俺がテスカであってテスカでない事はバレていないが、テスカであって初心者ではない事がバレているんだ。
少なからず、この2人は俺に対し何かしらの疑問点は持っているだろう。
『ブモッ!!』
イビルオークが右手に持つ大きな棍棒を振り上げると、取り巻きの30体のオークが一気に動き出した。
「ヤッバ!ミア、壁出して!」
「『ファイアウォール』!ごめん、次でMP切れる」
「嘘!?くっ、しょうがない。私も魔法を......『ブモッ!』きゃあ!」
リンカがオークに殴られながらも魔法を使って攻撃していると、俺の所にも取り巻きの内の2体がやって来た。
『『ブーッ!モッ!』』
武器も構えずに棒立ちで居る俺に、オークは2体で同時に俺を棍棒で叩き付けた。
「痛い。お前達は連携を取るんだな。知らなかったよ」
俺は頭から少しだけ血のポリゴンを飛ばしながら、オークの連携に感心した。
「シリカ」
『どしたの〜?シリカを呼ぶ程ピンチって訳じゃなさそうだけど』
「ピンチだよ。俺、嘘つきたくなくなったから」
『......バラすの?』
「まぁ、それもアリかなって思い始めてきた」
今のオーク達、突然取り出した刀に耳を当てて話し始めるを俺を見て何を思っているのだろう。異常者かな。獲物かな。サンドバッグかな。
あ、また殴り始めてきた。痛い。
『う〜ん、シリカ、別にお兄さんである事は言わなくていいと思うけど』
「その心は?」
『だって、お兄さんの変態趣味がバレたら嫌でしょ?』
「別に趣味じゃないし。ただ女の子の体も動いていて楽しいって思ってるだけだし」
『それを趣味と言うんだよ?それも、ド変態の』
「テスカは酷く傷付いた。仲間に罵られ、オークに襲われ、きっと、女の子として悲しい目に逢うのでしょう......」
『どゆこと?』
「なんでもない」
シリカとコソコソ雑談している最中も俺はオークに殴られ、遂にオークの持つ棍棒にヒビの入るエフェクトが付いた。
『ブモォ!』
バキィ!!
「あ〜あ、壊れちゃったね。どうする?殴る?」
俺はオークに挑発すると、棍棒を失ったオークは走ってイビルオークの方へ向かって行った。

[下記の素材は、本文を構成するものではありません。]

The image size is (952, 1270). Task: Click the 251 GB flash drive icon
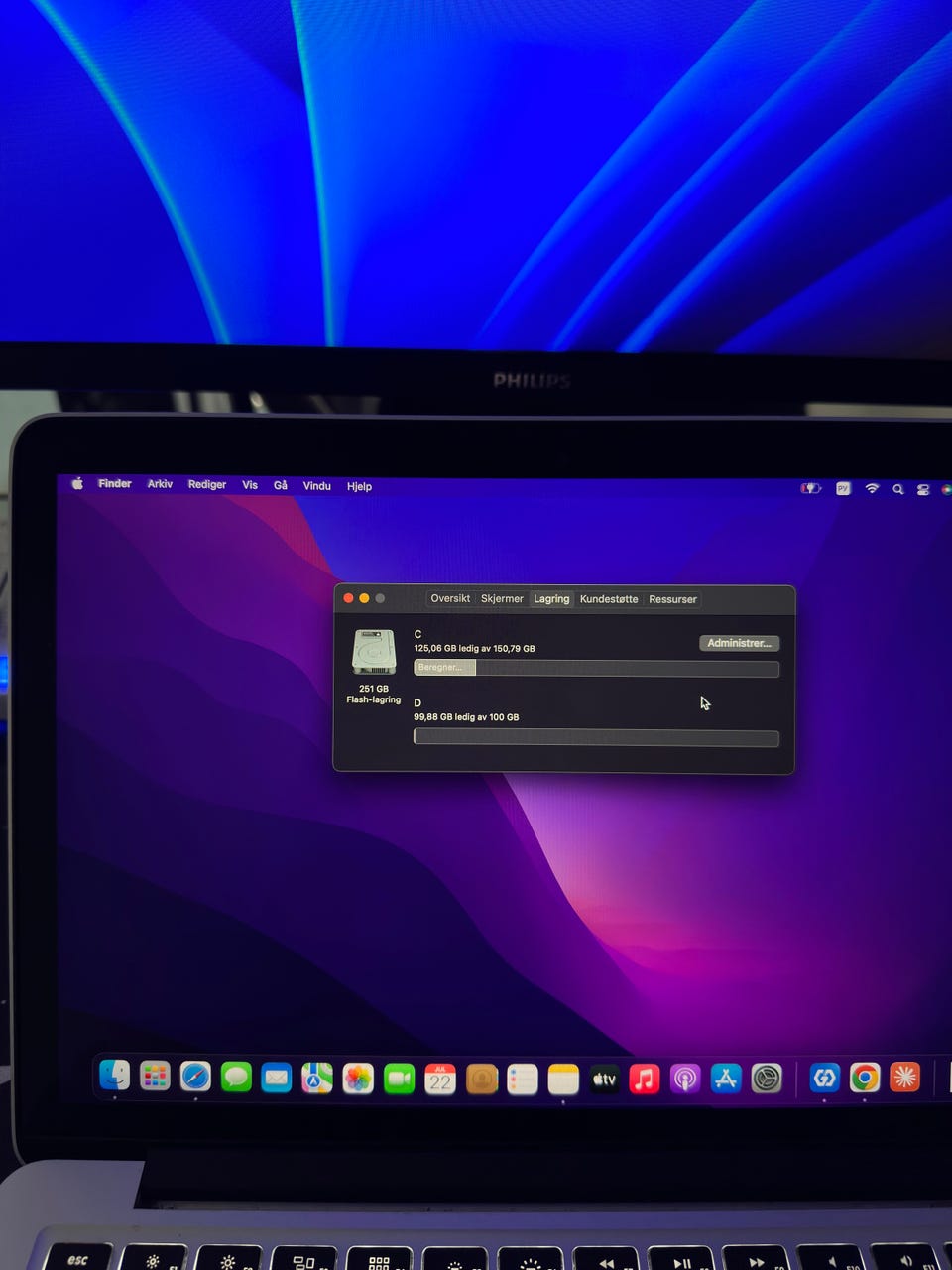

「おやびんに報告か。些か遅すぎる判断だ。まぁ、初心者向けダンジョンだしこんなもんか?」
最近のダンジョンは罪の宴だからな。フェンリルが雑魚モンスター扱いされるあのダンジョンに比べるのは、お門違いと言えるかな。
『ブモォォォォォ!!!!』
突如、俺達とは反対側に居るイビルオークが大きく吠えると、取り巻きオークが一気にイビルオークの方へ集まって行った。
「何?大技?」
「さぁ。テスカは......え?」
「どうしたのミ......ア......ッ!」
俺と少し離れた位置に居るリンカ達が俺を見ると、2人は両目が飛んで行きそうな程に大きく見開いた。
「あ、反転効果消された」
『お兄さんの変態趣味、フルオープンだね』
「辞めてくれる?浴衣も渋いのに変えたんだから、別に変態要素は見えないだろう?」
『テスカちゃんを知らない子は、だけどね』
耳が痛い話だ。お兄さん、耳鼻科に行かなきゃ。
「ル、ルナ?」
「そうですよ」
「え、え?」
「オークに変身解かれちゃいまして......えっと、すみませんでした」
まだ状況が飲み込めていない2人を見ながら、俺は頭を下げた。いや、土下座した。
「騙していて、本当にすみませんでした。言い訳をするならば、本来はリルと『ブモォォォォォォォ!!!!!』......倒してから話します」
「「え?」」
イビルオークの鳴き声に俺は立ち上がり、シリカを太刀に変化させた。
『お兄さん、今日だけでこの2人の人生3回分くらいのオドロキを与えたんじゃない?』
「『魔刀術:紫電涙纏』まぁ、その分俺は2人からの評価が落ちるだろうな」
『そりゃあ、それだけの事はしてるもんね』
「あぁ。『霹』」
技を唱えてから鯉口を切ると、刀全体に青白い稲妻が走った。
そして俺は鞘を水平にして真っ直ぐに刃を抜くと、HPを7割程度減らし、取り巻きを含む全てのオークを真っ二つにした。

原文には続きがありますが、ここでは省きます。